Ok, so I've been trying to do research on marimo moss balls (like i do before I buy any plants or animals), and seriously, all the info is so mixed on these. The link below is the plant profile on planted tank.net

http://www.plantedtank.net/forums/m...panese_Moss_Balls_Cladophora_aegagropila.html

I don't know if I'm the ONLY person to read through this stuff, but every person seems to have a different point of view. Some say they ARE moss, then others comment right below it saying they AREN'T moss and they are algea. Some say they are hollow, some say they float, some argue that they don't float and they are solid. WHAT THE EFF IS THE DEAL!!!

Does anybody seriously have personal experience with these things? All I want to know is. 

1. Is it a moss or algae?
2. Does it need (or prefer) C02 to thrive?
3. Does it grow in a ball or need to be trimmed that way?
4. Do they float, roll in the current, or are they better tied down?
5. Are they solid moss/algae all the way through?

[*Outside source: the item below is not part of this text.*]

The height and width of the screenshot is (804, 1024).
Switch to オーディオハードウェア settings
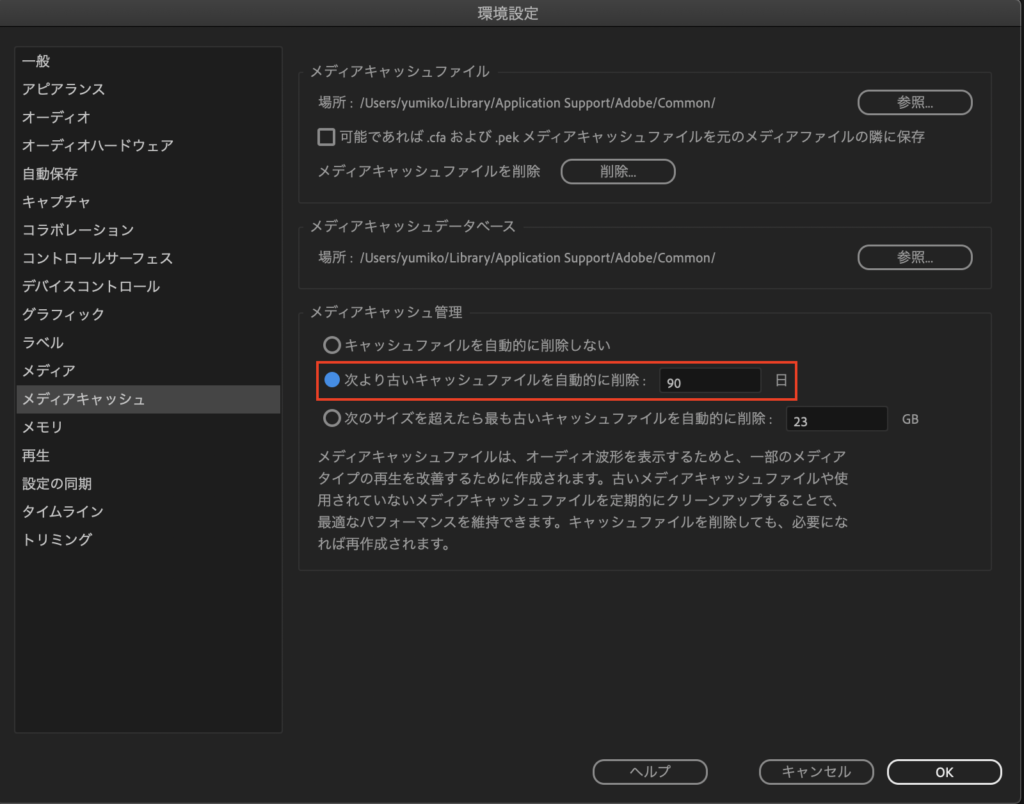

Please don't guess. I'm looking for solid info from people who have had experience with these things. Thanks so much in advance for your responses!


----------



## Rainer (Jan 30, 2011)

dmattbfan5 said:


> Does anybody seriously have personal experience with these things? All I want to know is.
> 
> 1. Is it a moss or algae?
> 2. Does it need (or prefer) C02 to thrive?
> ...


1. Don't know.
2. Didn't notice any accelerated growth with CO2. Low tech works. Doesn't mind Excel.
3. Turn it occasionally to keep growth balanced. It's a slow grower.
4. Mine float only if squeezed out in air. Squeeze underwater until the trapped air is released and the ball sinks.
5. Haven't cut one open but believe it's solid.


----------



## jhunt (May 7, 2010)

They are a type of cladophora which is an algae. They are solid because I cut them up to spread them out. Mine all sink, never seen one that floated.


----------



## james0816 (Jun 26, 2008)

1. Is it a moss or algae?
* - It is an algea*

2. Does it need (or prefer) C02 to thrive?
_*- It does not require CO2 and CO2 will not harm it.*_

3. Does it grow in a ball or need to be trimmed that way?
*- It's natural shape is that of a ball. This is due to the current keeping it moving. If you just let it sit in one spot in your tank, the bottom will turn brown and die. You should keep it rotated.*

4. Do they float, roll in the current, or are they better tied down?
_*- Dealers Choice. Some people will cut them open and spread them across wood, rocks, etc. Most just keep them in the round format by rotating them occassionally. They can float under the right conditions. If you have excess CO2, they will float.*_

5. Are they solid moss/algae all the way through?
_*- They are hollow*_


----------



## gordonrichards (Jun 20, 2009)

Algage!

If light is high and you have nutrients available for it, they will float while "pearling" up and down.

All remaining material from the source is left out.